Skip to main content
Contactblad Historische Kring Bussum, jaargang 9, nummer 1 (april 1993), pag. 30

Vliegtuig neergestort bij gymlokaal 30-12-1942

Johan Klijnman

Klik hier voor de pdf van dit artikel

Naar aanleiding van het artikel over de bom die Bussum deed opschrikken, vertelde oud-inwoner de heer A. van de Heuvel, dat hij zich nog zeer goed kan herinneren dat er in de Tweede Wereldoorlog een vliegtuig is neergestort bij het schoolgebouw aan de Godelindedwarsstraat. Hij was toen nog een jongen en is daags erna vanuit de Sint Janslaan, waar hij woonde, ter plaatse gaan kijken – net als een groot aantal Bussumers.

Op 30 december 1942 is een vliegtuig neergestort bij gemeentelijk schoolgebouw D, het gebouw van de Prinses Marijkeschool. Tegenwoordig het gebouw van de openbare basisschool De Linde. Hierdoor is het aangebouwde gymnastieklokaal, Godelindedwarsstraat 34, afgebrand en de in de nabijheid staande woning van de familie Thiel beschadigd.

Na de oorlog werd het initiatief genomen om het gymlokaal weer op te bouwen. Het hoofd van school D was toen de heer R.H. Bax. In de vergadering van de tijdelijke gemeenteraad van 9 juli 1946 werd als agendapunt 34 een voorstel behandeld om voor de herbouw f 57.500,00 beschikbaar te stellen: hiervan was f 50.000,00 voor de bouw en f 7.500,00 voor de aanschaf van gymnastiektoestellen. Uit de notulen van deze vergadering blijkt, dat Bussum een totaal bedrag aan oorlogsschade heeft geleden van ongeveer f 160.000,00. Wethouder Bouma legde hierbij uit, dat elke gemeente een bepaald bedrag aan oorlogsschade, afhankelijk van haar belastingcapaciteit, voor eigen rekening moest nemen, De gemeente Bussum kreeg f 85.000,00 niet vergoed van het Rijk en moest dit bedrag zelf opbrengen.

- RECORDS -

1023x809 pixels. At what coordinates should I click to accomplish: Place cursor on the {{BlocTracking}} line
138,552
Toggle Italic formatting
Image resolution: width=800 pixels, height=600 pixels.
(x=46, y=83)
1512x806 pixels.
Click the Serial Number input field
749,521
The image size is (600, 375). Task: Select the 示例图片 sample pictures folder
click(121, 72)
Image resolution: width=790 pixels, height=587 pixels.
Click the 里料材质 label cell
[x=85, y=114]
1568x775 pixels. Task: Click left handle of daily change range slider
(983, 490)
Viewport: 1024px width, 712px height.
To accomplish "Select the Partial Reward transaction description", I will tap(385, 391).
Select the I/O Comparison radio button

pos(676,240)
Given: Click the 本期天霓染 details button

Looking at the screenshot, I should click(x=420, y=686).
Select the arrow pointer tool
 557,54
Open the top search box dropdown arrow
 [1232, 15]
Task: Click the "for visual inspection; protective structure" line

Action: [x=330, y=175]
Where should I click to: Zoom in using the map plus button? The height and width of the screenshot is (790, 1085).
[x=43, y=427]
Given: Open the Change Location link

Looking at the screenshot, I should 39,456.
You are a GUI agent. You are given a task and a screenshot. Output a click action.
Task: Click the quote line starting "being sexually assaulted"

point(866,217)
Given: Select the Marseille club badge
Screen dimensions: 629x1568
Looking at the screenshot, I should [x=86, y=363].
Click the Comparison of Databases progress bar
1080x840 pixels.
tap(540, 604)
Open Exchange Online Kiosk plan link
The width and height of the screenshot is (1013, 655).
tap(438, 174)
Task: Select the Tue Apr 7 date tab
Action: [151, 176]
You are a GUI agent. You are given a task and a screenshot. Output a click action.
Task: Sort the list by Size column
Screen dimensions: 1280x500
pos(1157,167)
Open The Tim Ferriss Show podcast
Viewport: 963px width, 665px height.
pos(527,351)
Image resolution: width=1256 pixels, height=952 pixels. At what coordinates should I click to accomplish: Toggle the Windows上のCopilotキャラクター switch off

- WAT JE DOET -
1. Herhaal woordelijk het deel van het artikel over het neergestorte vliegtuig dat begint bij "Naar aanleiding van" en eindigt bij "familie Thiel beschadigd.".
2. Leg aan de hand van het artikel over het neergestorte vliegtuig uit waarom de gemeente Bussum een bedrag van f 85.000,00 zelf moest opbrengen.
3. Noem alle geldbedragen in guldens die in het artikel over het neergestorte vliegtuig voorkomen.
De records staan los van het artikel over het neergestorte vliegtuig.

- ANTWOORDEN -
1.
Naar aanleiding van het artikel over de bom die Bussum deed opschrikken, vertelde oud-inwoner de heer A. van de Heuvel, dat hij zich nog zeer goed kan herinneren dat er in de Tweede Wereldoorlog een vliegtuig is neergestort bij het schoolgebouw aan de Godelindedwarsstraat. Hij was toen nog een jongen en is daags erna vanuit de Sint Janslaan, waar hij woonde, ter plaatse gaan kijken – net als een groot aantal Bussumers.

Op 30 december 1942 is een vliegtuig neergestort bij gemeentelijk schoolgebouw D, het gebouw van de Prinses Marijkeschool. Tegenwoordig het gebouw van de openbare basisschool De Linde. Hierdoor is het aangebouwde gymnastieklokaal, Godelindedwarsstraat 34, afgebrand en de in de nabijheid staande woning van de familie Thiel beschadigd.

2. Elke gemeente moest een bepaald bedrag aan oorlogsschade voor eigen rekening nemen. De hoogte daarvan hing af van haar belastingcapaciteit. Voor Bussum werd daardoor f 85.000,00 niet door het Rijk vergoed.

3. f 57.500,00; f 50.000,00; f 7.500,00; f 160.000,00; f 85.000,00